The selvage edge was still on my fabric. I used that as my starting point so that I had a nice straight line to start from. Then, I overlapped my fabric a bit on the back to account for ripping off the selvage edge & so that I would have a little extra overlap of fabric on my vase. Make a mark where you think there is enough overlap with your pen.

4. Lay your fabric on your cutting surface.



5. Measure the height of your coffee can. Mine was about 5.25 inches.

6. Using the awesome grid on my ruler as a guide, I drew a line 5.25 inches long down my fabric from the first mark I made.
Then, again using the grid on my ruler, I drew a line back to my salvage edge to finish the shape for my fabric wrap.

7. Cut out your piece of fabric! Normally this is where my rotary cutter is the shining star. But! This time, I used scissors since we were at our summer rental house. Take your time here, going slowly & carefully so that you have a nice clean edge.


8. This is when I took my salvage edge off. The salvage edge is the part of the fabric that the weaving started from. It's not usually very attractive, but for me...and many sewers... it's a handy starting place for measuring. It's not something I want in my final project though, so off it came. It rips off easily. Just make a little cut with your scissors at the top & tear down the edge of your fabric. It's kinda fun!

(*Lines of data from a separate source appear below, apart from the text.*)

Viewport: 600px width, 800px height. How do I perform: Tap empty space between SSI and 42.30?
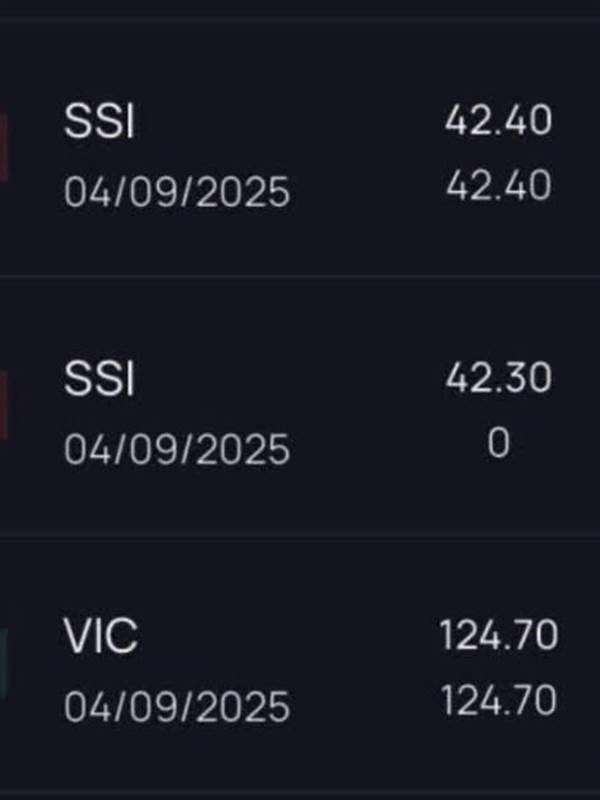[290, 381]
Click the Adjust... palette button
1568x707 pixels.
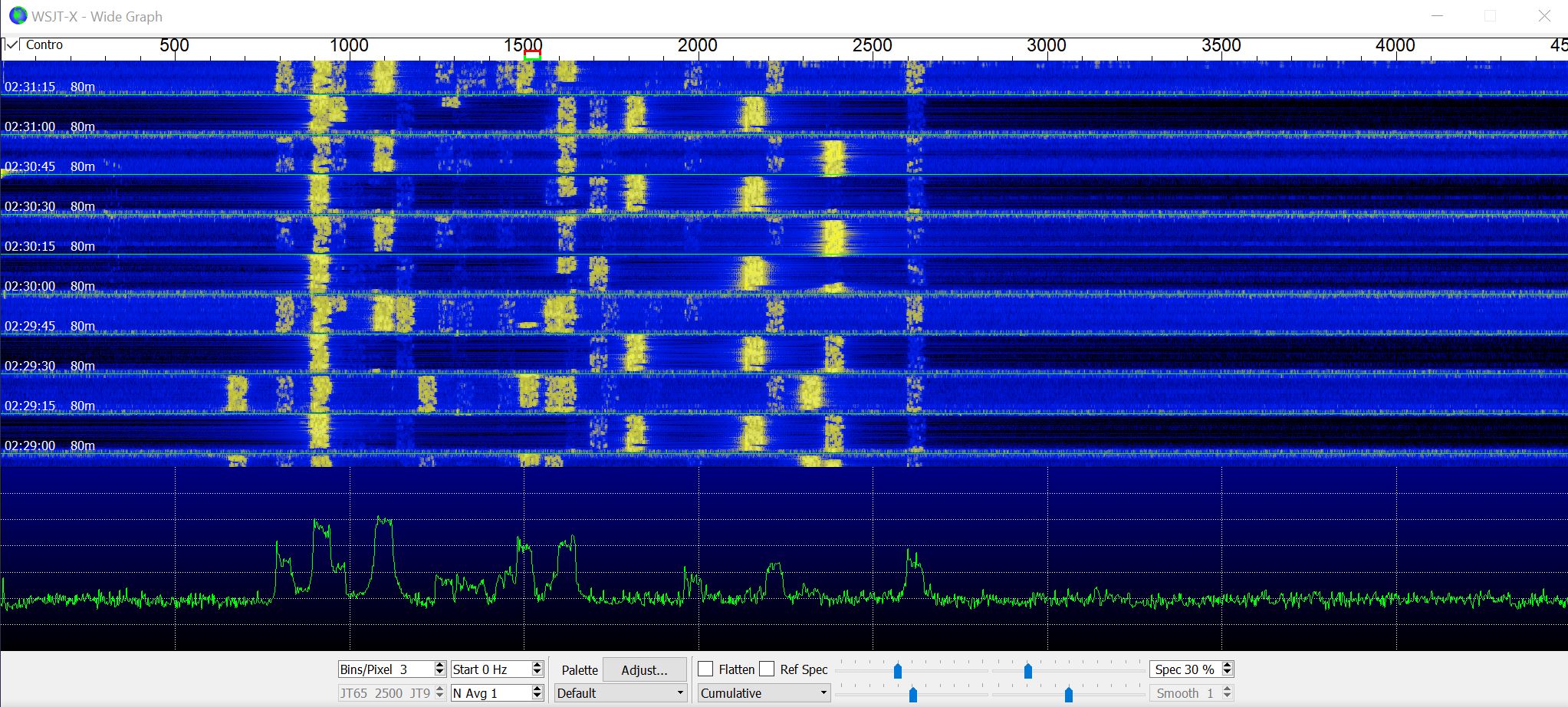(644, 669)
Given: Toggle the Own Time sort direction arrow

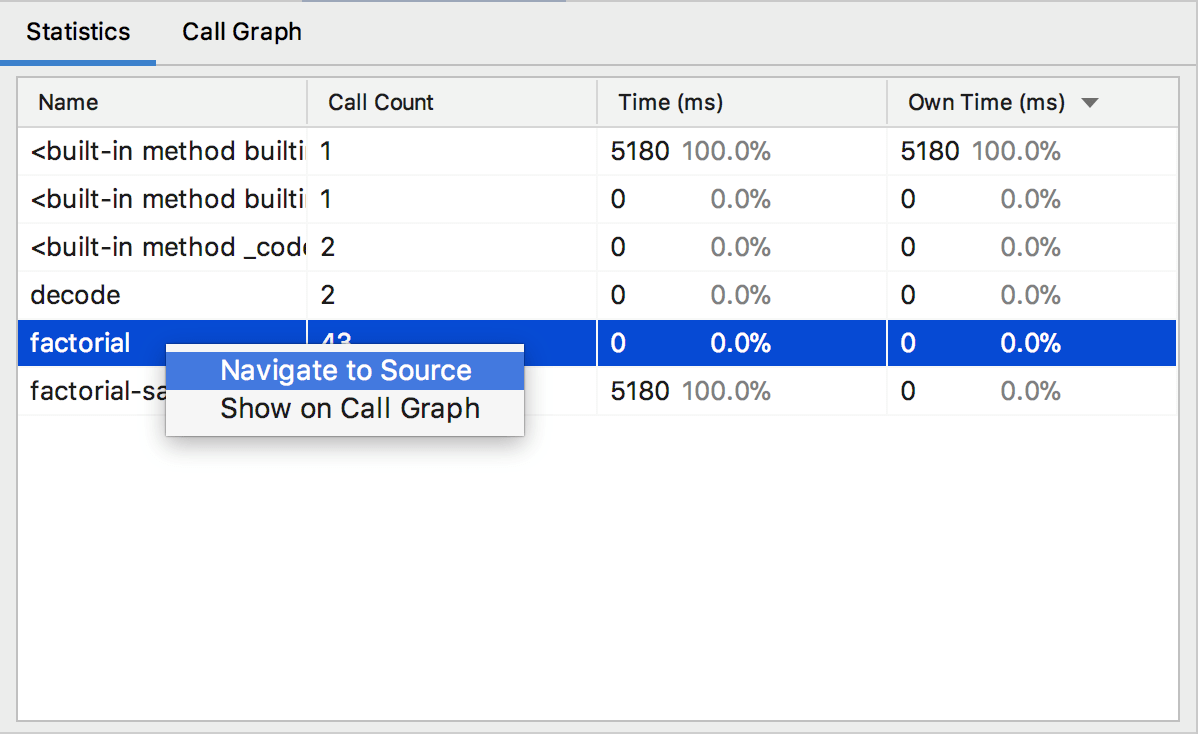Looking at the screenshot, I should (x=1090, y=103).
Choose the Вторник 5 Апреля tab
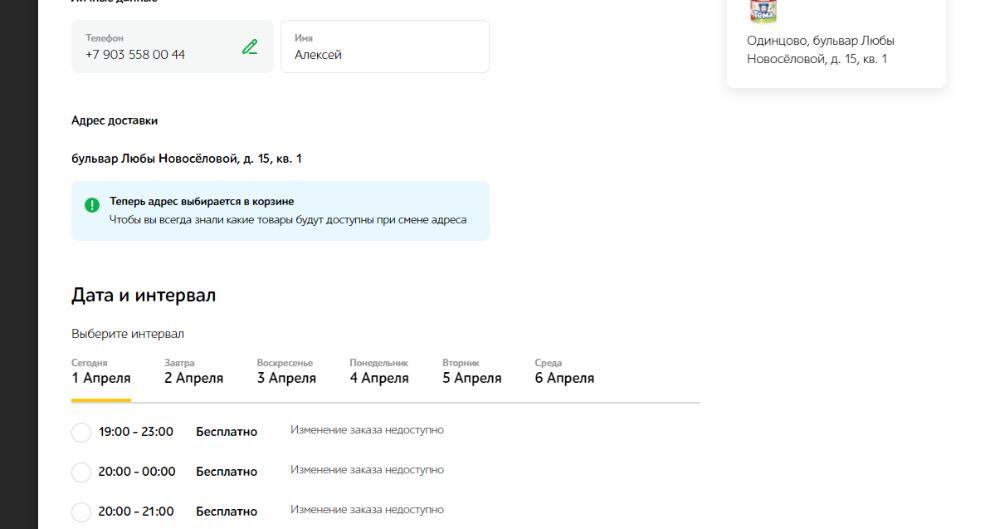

9. Spray your can with adhesive or apply whatever glue product you are using. If you're using spray adhesive as I did, you really need to go outside. Spray adhesive can be very messy & I tend to get it everywhere. Check the direction of the wind as well. You want this stuff blowing AWAY from you.

Lightly coat your can with spray adhesive. Sorry...there aren't any pictures of me doing that. This is as close as my camera will ever get to a can of spray adhesive.



10. Start wrapping your fabric around the can! Go slowly & smooth as you go. It doesn't have to be perfect, but if you're having trouble lining up the fabric evenly on the top & bottom of the can, I recommend concentrating on the bottom portion. That is the part of your vase that will be most visible.



I had to go back & spray a few parts of the can close to the end again with adhesive, btw.



11. Admire your work! Fill it with flowers...or pens or whatever. Optional next steps are also to embellish the fabric. You can add ribbon as trim at the top or bottom, as in the example up top or a range of other fun pieces of flair.

A Note: Originally I did not put a glass jar inside my coffee can to hold the water & flowers. I don't think you really need it if you're only using the arrangement for a day or two. However! If you want to avoid a rusty coffee can, definitely get a glass jar of some kind to hide inside the can.

Hope you enjoyed this!! If you make one, send me pictures or post them on Facebook & I'll post them here!

PS If you want more ideas for what to do with your coffee cans, try these links. Or Google. There are LOTS of good ones...

Ombre vase - Doing. This.
60 recycled can projects
DIY on the cheap! - my personal fave
Pen Projects
DIY lanterns - here or here

2 comments:

Anonymous said...

Love it, Kerry! Hope VMG building fared well in Sandy! Xo Aynsley

Kerry B. said...

Thanks Aynsley! Chris is down there today & all is well! xo!